Category Archives: Study

Incidence Rates and Deaths of Tuberculosis in HIV-Negative Patients in the United States and Germany as Analyzed by New Predictive Model for Infection


Incidence and mortality due to tuberculosis (TB) have been decreasing worldwide. Given that TB is a cosmopolitan disease, proper surveillance and evaluation are critical for controlling dissemination. Herein, mathematical modeling was performed in order to: 1) demonstrate a correlation between the incidence of TB in HIV-free patients in the US and Germany, and their corresponding mortality rates; 2) show the utility of the newly developed D-R algorithm for analyzing and predicting the incidence of TB in both countries; and 3) inform us on population death rates due to TB in HIV-negative patients. Using data published by the World Health Organization between 1990 and 2009, the relationship between incidence and mortality that could not be ascribed to HIV infection was evaluated. Using linear, quadratic and cubic curves, we found that a cubic function provided the best fit with the data in both the US (Y = 2.3588+2.2459X+61.1639X2−60.104X3) and Germany (Y = 1.9271+9.4967X+18.3824X2−10.350X3) where the correlation coefficient (R) between incidence and mortality was 0.995 and 0.993, respectively. Second, we demonstrated that fitted curves using the D-R model were equal to or better than those generated using the GM(1,1) algorithm as exemplified in the relative values for Sum of Squares of Error, Relative Standard Error, Mean Absolute Deviation, Average Relative Error, and Mean Absolute Percentage Error. Finally, future trends using both the D-R and the classic GM(1,1) models predicted a continued decline in infection and mortality rates of TB in HIV-negative patients rates extending to 2015 assuming no changes to diagnosis or treatment regimens are enacted.









Predictive values of the D-R and GM(1,1) algorithms

From the 2011 WHO report on TB, the actual values for I-U, I-G, D-U and D-G were 4.1, 4.8, 0.18, and 0.25, respectively. The values predicted using the D-R model were 3.6, 4.7, 0.12 and 0.22, respectively. Calculations for the indexes SSE, RSE, MAD, ARE and MAPE derived from the D-R and GM(1,1) algorithms are summarized in Table 3. In general, the values for the D-R model are equal to or less than those generated using the GM(1,1) model suggesting that the D-R algorithm was equal to or better than the GM(1,1) model for predicting trends in TB infection and mortality. These results held true for data derived from both the US and for Germany.

Table 3. Calculation of key accuracy indexes spanning 1994–2009 evaluating the predictive quality of the D-R and GM(1,1) models.



Related coefficient analyses (R) indicated that the incidence of TB and deaths due to TB of HIV-negative patients were closely related in the both countries i.e.
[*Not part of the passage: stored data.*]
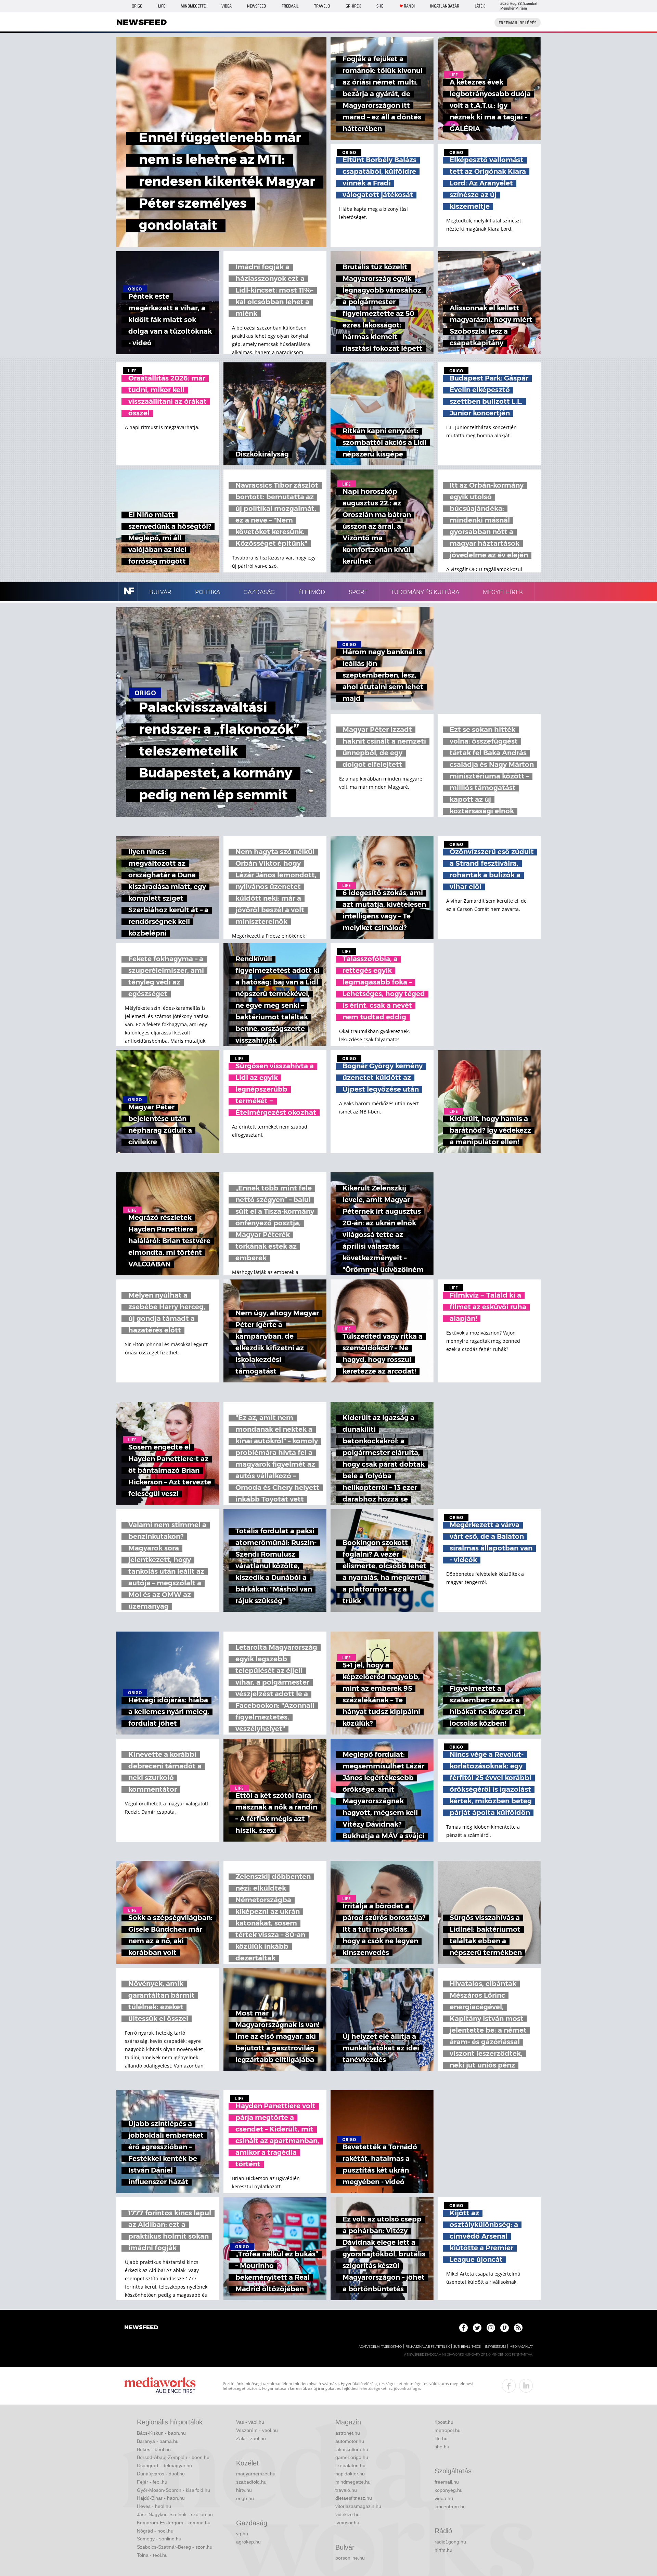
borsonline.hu (350, 2558)
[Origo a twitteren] (477, 2327)
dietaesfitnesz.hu (353, 2498)
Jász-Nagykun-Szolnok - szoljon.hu (175, 2514)
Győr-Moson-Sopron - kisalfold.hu (173, 2490)
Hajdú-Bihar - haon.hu (161, 2498)
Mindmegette (193, 6)
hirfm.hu (443, 2550)
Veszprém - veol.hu (257, 2430)
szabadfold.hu (251, 2482)
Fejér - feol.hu (152, 2482)
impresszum (495, 2346)
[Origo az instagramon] (491, 2327)
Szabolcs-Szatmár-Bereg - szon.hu (174, 2547)
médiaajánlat (521, 2346)
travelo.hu (346, 2490)
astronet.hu (347, 2433)
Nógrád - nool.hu (155, 2531)
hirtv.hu (244, 2490)
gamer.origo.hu (351, 2457)
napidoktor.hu (350, 2473)
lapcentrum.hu (450, 2506)
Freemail (290, 6)
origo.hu (245, 2498)
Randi (409, 6)
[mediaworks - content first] (159, 2385)
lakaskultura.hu (351, 2449)
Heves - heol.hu (154, 2506)
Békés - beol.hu (154, 2449)
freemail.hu (447, 2482)
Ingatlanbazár (444, 6)
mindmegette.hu (353, 2482)
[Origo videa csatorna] (504, 2327)
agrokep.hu (248, 2542)
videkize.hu (347, 2514)
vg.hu (242, 2533)
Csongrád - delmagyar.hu (164, 2465)
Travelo (322, 6)
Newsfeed (256, 6)
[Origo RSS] (518, 2327)
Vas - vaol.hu (250, 2422)
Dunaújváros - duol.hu (161, 2473)
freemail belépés (518, 23)
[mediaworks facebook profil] (509, 2386)
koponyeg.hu (449, 2490)
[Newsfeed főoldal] (141, 2327)
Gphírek (353, 6)
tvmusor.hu (347, 2522)
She (379, 6)
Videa (226, 6)
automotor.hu (349, 2441)
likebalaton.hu (350, 2465)
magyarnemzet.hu (255, 2473)
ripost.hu (444, 2422)
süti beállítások (467, 2346)
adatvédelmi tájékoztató (380, 2346)
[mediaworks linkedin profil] (526, 2386)
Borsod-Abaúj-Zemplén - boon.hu (173, 2457)
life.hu (441, 2438)
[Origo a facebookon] (463, 2327)
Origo (137, 6)
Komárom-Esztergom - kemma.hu (173, 2522)
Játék (480, 6)
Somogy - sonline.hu (159, 2538)
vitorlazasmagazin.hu (358, 2506)
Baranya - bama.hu (158, 2441)
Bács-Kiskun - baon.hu (161, 2433)
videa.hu (444, 2498)
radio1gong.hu (450, 2542)
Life (161, 6)
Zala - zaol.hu (251, 2438)
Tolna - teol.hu (152, 2555)
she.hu (442, 2446)
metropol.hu (448, 2430)
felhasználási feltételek (427, 2346)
U = 0.997, p<0.01 and G = 0.993, p<0.01. Comparisons among different simulation approaches showed that cubic parametric functions generated the best fit between the incidence and mortality in TB-infected, HIV-negative patients.Actual data clearly showed that the incidence and mortality of TB in HIV-negative patients in the US and Germany decreased during the period 1990–2009. In predicting this trend using existing datasets, the curves generated using the D-R model were equal to or better than those generated by the GM(1,1) model with respect to coinciding with actual datasets except for the last available dataset i.e. 2010. It is possible that this difference lies in the fact that the 2010 dataset included HIV-positive patients in the reporting of incidence. As such it was not included in our consideration of incidence for 2010. In addition, in those instances where rapid points of inflection appeared in the actual data, the self-adaptation component of the D-R model was able to correct within one data point and in stark contrast to the curves generated with the GM(1,1) algorithm. The D-R model consists of weighting first order differential of the original data, weighting the short-and long-term trends, and then summing these with the original data to arrive at a predicted value. The advantage of this approach is that regardless of how the original data may change, the model can adapt to this change resulting in little deviation between the simulated and actual values.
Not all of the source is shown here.